The goal of every hauler is to pick up 100 percent of the trash 100 percent of the time. If haulers miss this goal regularly, they are usually beset with runbacks and customer complaints, adversely affecting profitability and eroding morale. To guard against this, haulers have relied on their routing/billing software to manage route sequencing and optimization, as well as the customer service representative to manage any issues that arise while the route is being run.
This is a “point-of-sale” model that depends on the driver manually relaying route information to the office. With no eyes or ears in the field to corroborate the driver’s account of what is taking place, the office has no choice but to rely solely on what they are being told or what drivers write down on their route sheets.
Adding on-board technology dramatically changes that paradigm. It introduces a new and powerful element to the workflow which we’ll call “point of service.” In this scenario, the on-board technology sends objective, detailed information to the office on exactly what is taking place in the field, from pickups to vehicle metrics. Suddenly, everyone in the organization has full and complete access to route activity, almost as if they were in the cab with the driver.
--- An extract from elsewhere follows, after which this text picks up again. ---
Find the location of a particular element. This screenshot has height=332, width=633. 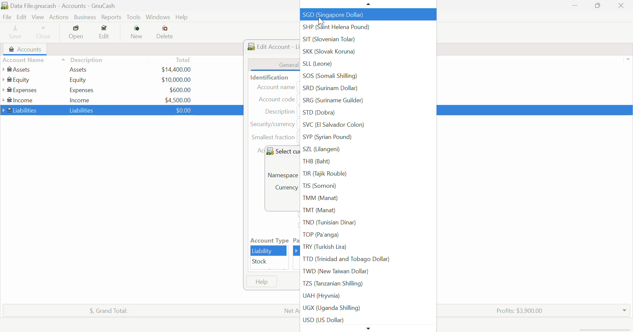

Namespace is located at coordinates (282, 174).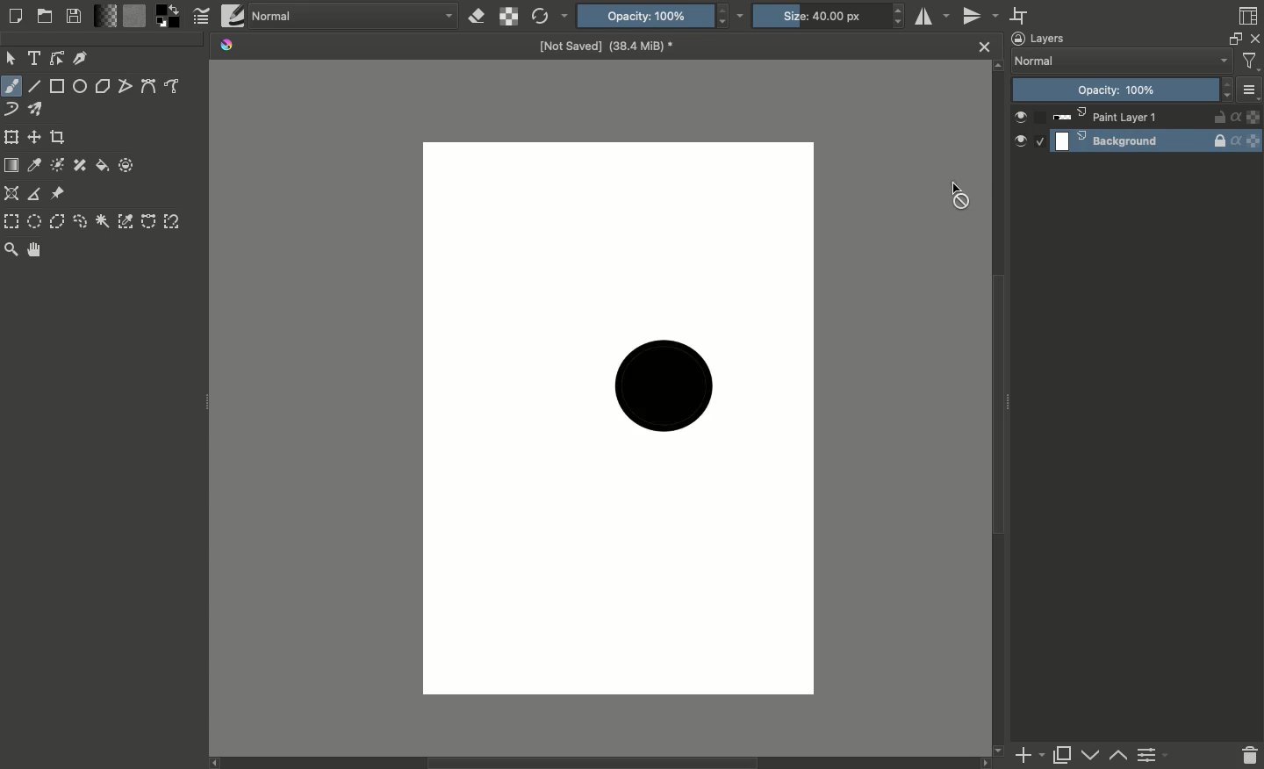 The width and height of the screenshot is (1264, 769). I want to click on Vertical mirror tool, so click(979, 16).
Equally as important, the driver is now fully empowered to manage what is taking place on his route. Involving him in the workflow and acknowledging his critical role in customer service is a win-win for both the rank-and-file and the supervisory staff. Initial reactions from some drivers may be muted as they perceive technology as “big brother on board.” However, experience has shown that if the system is easy to use, the time-savings and convenience it offers quickly overcomes these objections and drivers soon embrace the system as much easier to use than a route sheet.